PROVIDED RECORDS:
****************

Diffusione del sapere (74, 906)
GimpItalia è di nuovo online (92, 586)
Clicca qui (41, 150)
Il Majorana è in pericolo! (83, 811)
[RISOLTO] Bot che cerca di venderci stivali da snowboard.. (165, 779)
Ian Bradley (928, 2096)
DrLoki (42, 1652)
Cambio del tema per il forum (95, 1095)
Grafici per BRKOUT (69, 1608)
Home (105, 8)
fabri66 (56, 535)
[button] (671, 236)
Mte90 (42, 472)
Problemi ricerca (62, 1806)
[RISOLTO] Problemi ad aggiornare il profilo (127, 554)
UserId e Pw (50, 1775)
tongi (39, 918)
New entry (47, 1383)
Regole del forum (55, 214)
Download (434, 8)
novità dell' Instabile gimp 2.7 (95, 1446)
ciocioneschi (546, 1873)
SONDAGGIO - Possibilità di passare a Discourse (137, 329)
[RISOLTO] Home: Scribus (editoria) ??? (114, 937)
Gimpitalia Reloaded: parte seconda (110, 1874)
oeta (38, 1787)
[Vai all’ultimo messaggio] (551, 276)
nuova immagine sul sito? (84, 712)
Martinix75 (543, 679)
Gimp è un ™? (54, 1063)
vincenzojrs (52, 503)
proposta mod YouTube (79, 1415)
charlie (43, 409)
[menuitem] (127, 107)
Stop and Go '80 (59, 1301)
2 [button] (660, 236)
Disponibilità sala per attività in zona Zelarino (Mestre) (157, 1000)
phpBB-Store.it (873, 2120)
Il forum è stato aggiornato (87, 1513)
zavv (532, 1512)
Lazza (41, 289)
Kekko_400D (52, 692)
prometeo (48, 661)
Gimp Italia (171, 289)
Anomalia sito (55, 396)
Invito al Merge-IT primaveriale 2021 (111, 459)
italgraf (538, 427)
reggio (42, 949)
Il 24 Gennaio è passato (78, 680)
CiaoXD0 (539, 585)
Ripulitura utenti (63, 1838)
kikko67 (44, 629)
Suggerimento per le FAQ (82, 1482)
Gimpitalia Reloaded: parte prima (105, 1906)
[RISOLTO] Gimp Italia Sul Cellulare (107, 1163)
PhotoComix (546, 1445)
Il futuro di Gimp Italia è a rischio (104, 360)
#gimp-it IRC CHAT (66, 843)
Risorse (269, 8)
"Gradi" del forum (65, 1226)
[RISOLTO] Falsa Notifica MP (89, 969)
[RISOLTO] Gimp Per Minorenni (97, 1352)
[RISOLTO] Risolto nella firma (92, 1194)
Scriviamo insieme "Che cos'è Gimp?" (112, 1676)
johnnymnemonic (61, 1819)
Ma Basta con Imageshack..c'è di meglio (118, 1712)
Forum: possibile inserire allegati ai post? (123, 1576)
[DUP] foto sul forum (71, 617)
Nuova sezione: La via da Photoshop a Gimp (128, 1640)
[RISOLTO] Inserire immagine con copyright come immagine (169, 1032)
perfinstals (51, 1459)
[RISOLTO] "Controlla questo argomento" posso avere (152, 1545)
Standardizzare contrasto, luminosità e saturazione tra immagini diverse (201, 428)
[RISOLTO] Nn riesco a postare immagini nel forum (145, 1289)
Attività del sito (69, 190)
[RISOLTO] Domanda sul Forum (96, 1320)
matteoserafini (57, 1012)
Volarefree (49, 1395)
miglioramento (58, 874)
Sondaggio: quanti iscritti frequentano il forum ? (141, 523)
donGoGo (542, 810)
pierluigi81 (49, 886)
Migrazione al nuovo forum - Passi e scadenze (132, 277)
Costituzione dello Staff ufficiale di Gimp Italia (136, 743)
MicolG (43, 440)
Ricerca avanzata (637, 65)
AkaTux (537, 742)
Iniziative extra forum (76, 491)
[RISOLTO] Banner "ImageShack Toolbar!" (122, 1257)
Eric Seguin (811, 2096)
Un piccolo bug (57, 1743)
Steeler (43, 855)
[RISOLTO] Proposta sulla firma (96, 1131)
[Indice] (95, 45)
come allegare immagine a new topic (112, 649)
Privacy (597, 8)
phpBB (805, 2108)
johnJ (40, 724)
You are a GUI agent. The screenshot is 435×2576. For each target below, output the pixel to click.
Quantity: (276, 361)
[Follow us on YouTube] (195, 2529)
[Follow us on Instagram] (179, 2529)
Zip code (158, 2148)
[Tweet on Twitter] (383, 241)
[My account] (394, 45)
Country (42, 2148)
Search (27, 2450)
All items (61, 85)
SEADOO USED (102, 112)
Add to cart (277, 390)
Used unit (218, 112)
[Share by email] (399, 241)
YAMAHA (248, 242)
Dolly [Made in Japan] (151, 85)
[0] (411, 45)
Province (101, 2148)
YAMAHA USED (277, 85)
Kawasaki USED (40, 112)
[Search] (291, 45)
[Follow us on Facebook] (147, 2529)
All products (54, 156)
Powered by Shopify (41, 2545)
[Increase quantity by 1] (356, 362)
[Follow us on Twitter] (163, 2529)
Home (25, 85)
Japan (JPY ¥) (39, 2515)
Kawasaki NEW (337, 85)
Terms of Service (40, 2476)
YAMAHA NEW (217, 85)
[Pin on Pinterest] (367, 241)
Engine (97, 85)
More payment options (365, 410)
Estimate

****************

TASK OBJECTIVE: Return word for word the lines above from the line with "Stop and Go '80 (59, 1301)" to the line with "Il 24 Gennaio è passato (78, 680)", including both and leaving out all others.

RESPONSE AREA:
Stop and Go '80 (59, 1301)
2 [button] (660, 236)
Disponibilità sala per attività in zona Zelarino (Mestre) (157, 1000)
phpBB-Store.it (873, 2120)
Il forum è stato aggiornato (87, 1513)
zavv (532, 1512)
Lazza (41, 289)
Kekko_400D (52, 692)
prometeo (48, 661)
Gimp Italia (171, 289)
Anomalia sito (55, 396)
Invito al Merge-IT primaveriale 2021 (111, 459)
italgraf (538, 427)
reggio (42, 949)
Il 24 Gennaio è passato (78, 680)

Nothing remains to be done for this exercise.